Keywords: cell-surface; lung cancer; molecular imaging; target biomarker; targeted therapeutics.

Figure 1

Representative microarray mRNA expression profiles for four of the selected lung cancer cell-surface markers in patient specimens of normal lung, lung tumors and other normal tissues: CA12 (A), GPR87 (B), LYPD3 (C), and SLC7A11 (D). Values are presented as whisker/box plots with whiskers representing the full range of values, the bottom and top of the boxes represent the 25th and 75th percentile, and middle lines represent the median.

Figure 2

Representative microarray mRNA expression profiles for four of the selected markers in patient specimens of normal lung and lung tumors of various lung cancer histologies: CA9 (A), CXorf61 (B), DSG3 (C), and KISS1R (D). Values are presented as whisker/box plots with whiskers representing the full range of values, the bottom and top of the boxes represent the 25^th and 75^th percentile, and the middle lines represent the median.

Figure 3. Representative images of IHC stained patient lung tumor and normal lung tissue specimens from the tissue microarray (TMA) for half of the selected markers

A representative normal lung sample and representative lung tumor samples with scores of 0, 1+, 2+, and 3+ are shown for each marker. The images are taken at 10x magnification. ^*Protein expression is stained but gene names are used to conserve space.

Figure 4. Representative images of IHC stained patient lung tumor and normal lung tissue specimens from the tissue microarray (TMA) for the remaining selected markers

A representative normal lung sample and representative lung tumor samples with scores of 0, 1+, 2+, and 3+ are shown for each marker. The images are taken at 10x magnification. ^*Protein expression is stained but gene names are used to conserve space.

Figure 5. Marker expression in human lung cancer cell lines

mRNA microarray data was analyzed for non-small cell lung cancer cell lines with high and low/no endogenous expression of each of the markers. The graph shows three cell lines with high and three cell lines with low/no expression for each marker.

Figure 6. Representative Kaplan–Meier survival curves for lung cancer markers using mRNA expression data dichotomized based on the median-cut point

The five-year survival for patients with high mRNA expression (dashed line) vs. low mRNA expression (solid line) was plotted for each of the markers. Shown are data for CA9 (A), CA12 (B), CXorf61 (C), LYPD3 (D), and SLC7A11 (E). Each of these markers shows a statistically significant difference in survival for patients with high vs. low mRNA expression.

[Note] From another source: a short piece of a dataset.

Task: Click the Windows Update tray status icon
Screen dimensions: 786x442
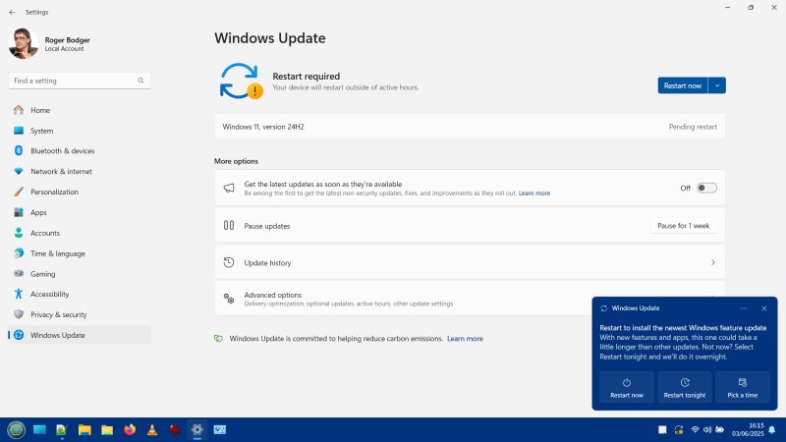Action: coord(679,429)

Figure 7. Representative Kaplan–Meier survival curves for lung cancer markers using mRNA expression data analyzed as tertiles

The five-year survival for the third of patients with the highest mRNA expression (short dashed line); the middle third (dashed line); and the third with lowest expression (solid line) was plotted for each of the markers. Shown are data for CA9 (A), CA12 (B), GPR87 (C), LYPD3 (D), and SLC7A11 (E). Each of these markers shows a statistically significant difference in survival for patients with high vs. low mRNA expression.

Figure 8

Kaplan–Meier survival curves for (A) metagene and (B) both LYPD3 and CA12 groupings. (A) For the metagene analysis, data were dichotomized based on the median cut-point. The five-year survival for patients with high metagene expression (dashed line) vs. low metagene expression (solid line) was plotted. There is a statistically significant difference in survival (P < 0.01). (B) For the LYPD3 and CA12 combined analysis, mRNA expression data were divided into four subgroups. The five-year survival for patients with low LYPD3/low CA12 (solid line), low LYPD3/high CA12 (dashed line), high LYPD3/low CA12 (short dashed line) and high LYPD3/high CA12 (long dashed line) was plotted. There is a statistically significant difference in survival (P < 0.0001).

Figure 9

Kaplan–Meier survival curves for (A) LYPD3 and (B) CA-IX using IHC scoring data. The data were normalized by multiplying the staining intensity by the tumor cell staining percent. The five-year survival for patients with high protein expression (red line) vs. low protein expression (blue line) was plotted.